S.C. Flood Update: More Rain on Agricultural Productivity

S.C. Flood Update: More Rain on Agricultural Productivity

CLEMSON, S.C. – November 5, 2015  — A month after historic rains flooded South Carolina, farmers remain washed out of fields during a critical period for harvesting and winter planting.

Rainfall topped two inches in parts of the Upstate, Midlands and Pee Dee last week, according to the S.C. Climatology Office, and more rain is coming. On Wednesday, flood warnings from the National Weather Service were in effect in parts of the Midlands, Lowcountry and Pee Dee regions. Forecasts through the weekend show rain likely throughout much of South Carolina.

flood-rainfall
The map from the National Weather Service shows rain probability throughout South Carolina this weekend. Image Credit: National Weather Service

“The bottom line is you can’t get in a field right now. If you get off the pavement, you’re in trouble,” said Clemson University Extension agent Charles Davis.

Farmers in Calhoun County were able to harvest peanuts just three days last week and some crops were of low quality due to early October’s flood, he said. Crops already had been stressed by summer drought that preceded the flood.

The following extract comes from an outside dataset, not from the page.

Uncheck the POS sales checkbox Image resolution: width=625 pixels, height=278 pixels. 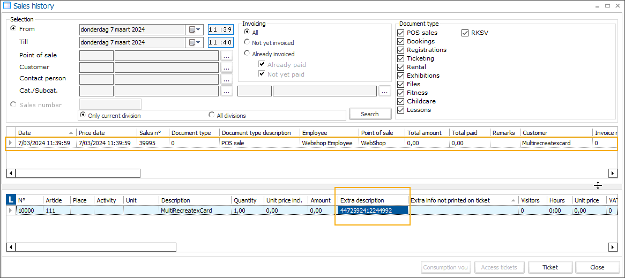[401, 33]
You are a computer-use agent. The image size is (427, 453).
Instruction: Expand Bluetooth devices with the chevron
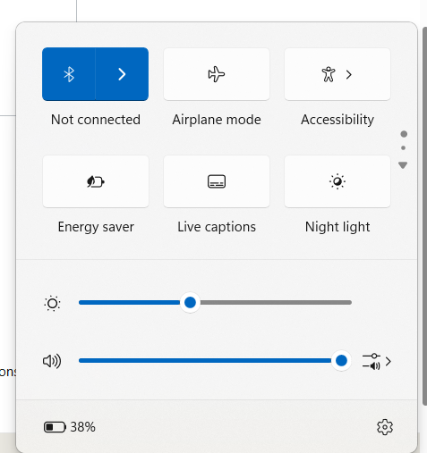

Forecast rain will further delay harvesting that is already behind schedule and likely prevent farmers from planting winter wheat as well, Davis said. Winter wheat production was valued at $74 million in 2012, according to the latest data from the National Agricultural Statistics Service (NASS).

In Clarendon County, one of the area’s hit hardest by October floods, many farm-to-market roads remain closed and dirt farm roads are impassable, said Clemson Extension agent Hannah Mikell.

Parking lots sit empty at peanut processing facilities, she said.

“No one is harvesting. I would say a very, very small percentage has been harvestable, even if they could get to it,” she said.

When the sun is shining, farmers’ top priority is to salvage as many peanuts as possible because they’re valued above cotton, Davis said. South Carolina produced more than $91 million in peanuts last year, NASS data shows.

“Our yields are down significantly,” Davis said.

About half of peanuts had been harvested in South Carolina as of Monday, according to data from the U.S. Department of Agriculture. Typically, 86 percent of peanuts are harvested by now.

Many peanuts that had been dug had fallen off vines before they could be harvested because plants had become so brittle from flooding, Mikell said. Disease and mold are also concerns given the soggy conditions.

Regrowth and sprouting have degraded cotton quality and seed value. Like peanuts, cotton is falling off plants before it can be picked. Value has deteriorated to the point that some growers may not spend money to defoliate fields and harvest cotton at all, Davis said.

“The grades on cotton are just bad and there’s nothing we can do about it,” he said. “If you don’t have at least 300 pounds per acre, you don’t even cover the cost to harvest.”

South Carolina’s cotton sales topped $213.8 million in 2012, including both lint and seed, according to NASS data.

“You want cotton to look like a cotton ball,” Mikell said. “Right now. It’s trashy. It’s rotten. It’s molded.”

Vegetable crops also have been devastated, she said.

Pending rains are concerning to late-season soybeans that will be maturing this month, said Extension agent David DeWitt. Those crops will need to be harvested quickly, weather permitting, so they are not susceptible to stress from mold and disease, he said. He said peanuts harvested in the Sumter area have been of good grade. The problem is yields have been reduced significantly.

Financial losses will cut into farmers’ ability to invest in next year’s crop with fertilizer and pesticide, he said.

“It’s one thing to survive a year like this, it’s another thing to have the capital to invest in next year’s crop the way you’d like to,” DeWitt said.

Additionally, floodwaters likely stripped soils of nutrients needed to feed next year’s crops. Farmers should collect soil samples when fields dry and submit them to their local Extension offices to be analyzed for nutrient content, Mikell said.

“I will never say it can’t get any worse. After this summer’s drought, I think a lot of us said that,” she said. “We were wrong.”